It’s quiet in my house and on the street. People are tucked safely in their homes while the hum of traffic in the distance starts to take on new life.
My mind is the polar opposite.
I was awoken after dreams of work disrupted my rest. The Director and her camp managed to break through the barrier that’s been created, disrupting my healing.
It’s been better, then bad again.
My ability to focus was strong at first, now it’s been derailed by the possibility I may return to the place that destroyed me. To the people that make sure you know you hold no value while their words say the legally appropriate things.
While home I tried to focus on other tasks. My goal was to be as productive as moments would allow.
I pushed with emphasis on recovery I’m the beginning. I didn’t want them to win!
Then I had to deal with them and I stumbled. Dusting myself off, I made another charge at life. After a short time passed it was time to review my return. I stumbled again, this time I fell.
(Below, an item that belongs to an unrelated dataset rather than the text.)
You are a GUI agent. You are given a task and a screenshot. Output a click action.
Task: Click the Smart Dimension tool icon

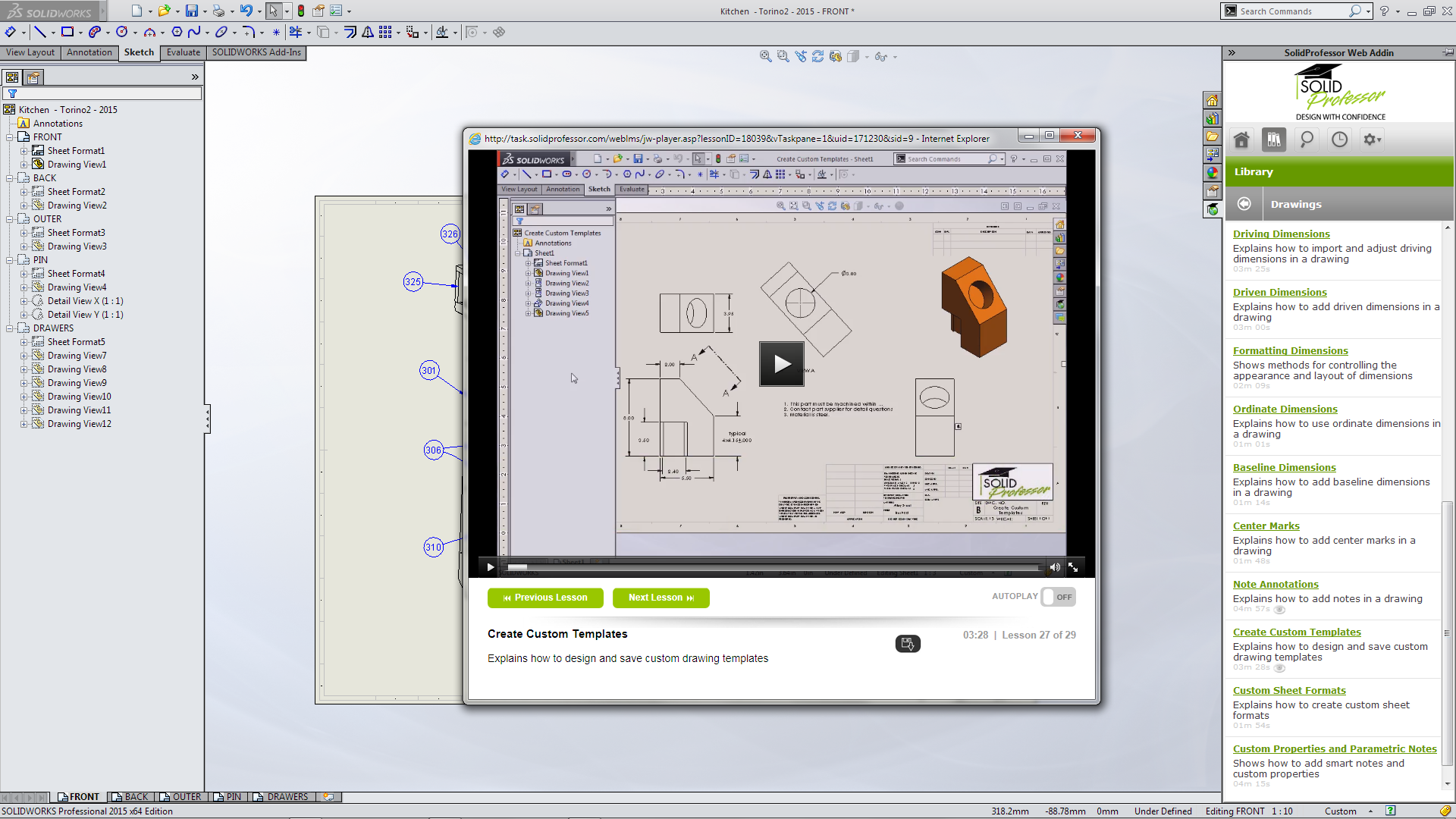[x=11, y=32]
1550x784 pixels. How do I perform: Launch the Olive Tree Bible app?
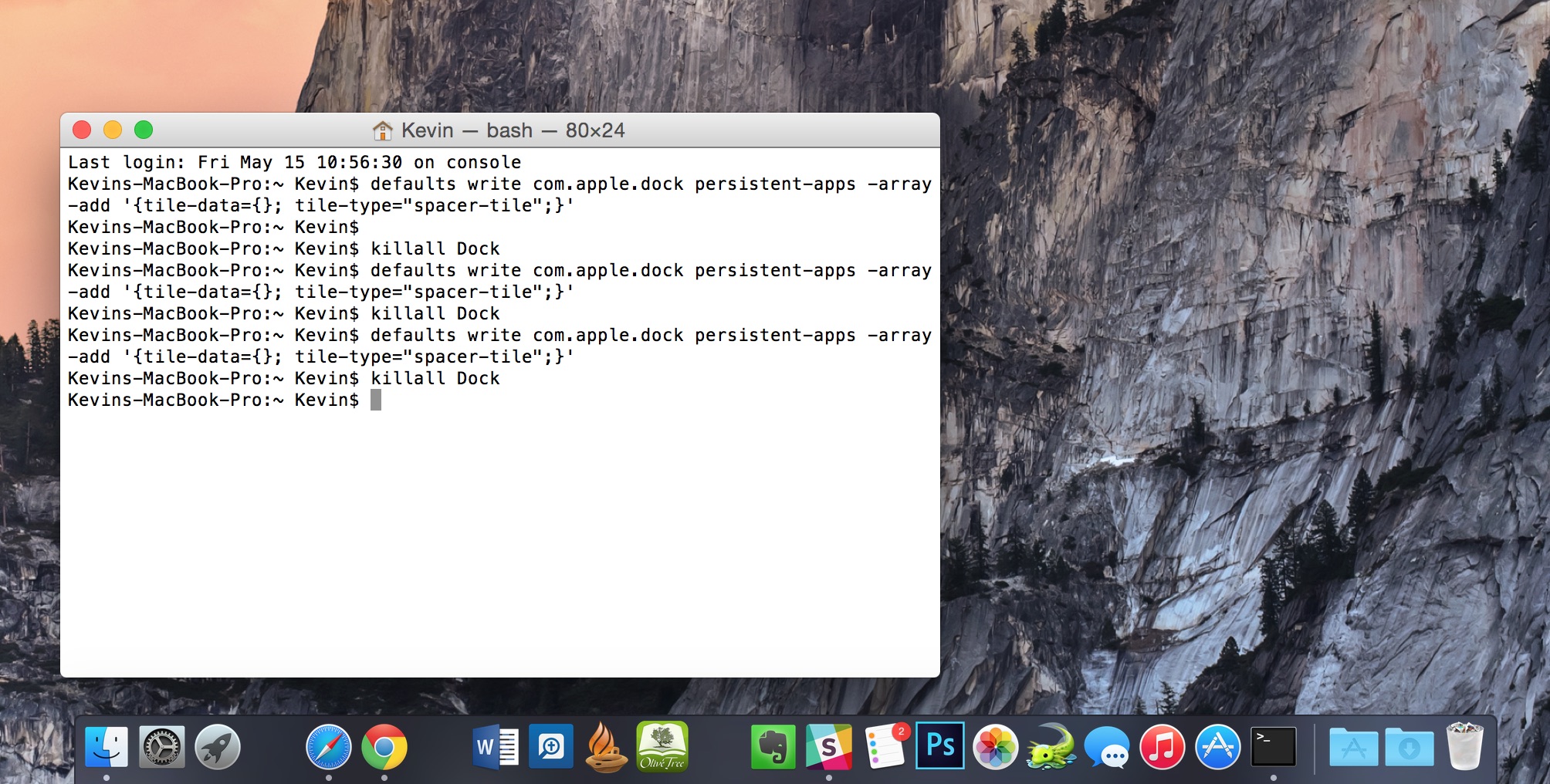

My thoughts raced with “What if’s”. “What if I have to go back and I can’t do it”, “What if I think I can go back and they way they act gets even worse.”, “What if this time, they do destroy me and I won’t ever be me again?”
I pulled myself back up. I didn’t have the energy to dust myself off but stood up mostly straight, trying to walk on.
Then, I was forced to interact yet again.
I’ve been in a free fall ever since.
As I reach for the sides of the tunnel in an attempt to stop my decent, I’m forced to review my situation.
Yes. For now.
Yes. Some days. I hope it to be more than I realize.
Yes. I gave my company TOO much and when I tried to pull back to save myself, they smelled fresh blood and went for the kill.
Maybe a little but only because the never ending underlying message to ALL employees is that we are not valued. We are replaceable to the point of devaluing what we contribute on any given day.
Totally. I believed in them and they played me. I believed them when they said the company’s mission was to help others. What I didn’t realize is that it would be at the cost my own personal health and well being.
Do I hate them?
On days like this, it becomes easier to dislike them. I hate their actions. I hate that the company allows it. I hate that they WANT to be the way they are but no, I don’t hate them. I’ve tried. I’m not wired that way. I can’t.
If I could say something and actually have them absorb it…..
It would be;
You say ALL of the time how employee perception means everything.
I’m your employee.
My perception is one of distrust of you because you say one thing but do another.
You swear you can be trusted but time & time again it’s obvious that you can’t.
You scheme and we see it. You plot and we hear it. You connive and we dread the day that its against one of us.
You gossip and we know it. You have made huge mistakes and try to hide them, never owning up.
You are distrustful and we shoulder the responsibility of if. When in reality, you’re not to be trusted.
Perception means everything, remember?
You see, you project an image of insecurity surrounded by “power”. No matter how much you want to be believed, you’re not. No matter how much you SAY you’re “there for” us, you’re not and no matter how badly you want us to have faith that you’ll do the ethically moral and respectful thing, we don’t. You’ve failed too many times.
It’s the perception you’ve created.
Now I have to try to piece my life back together because of it.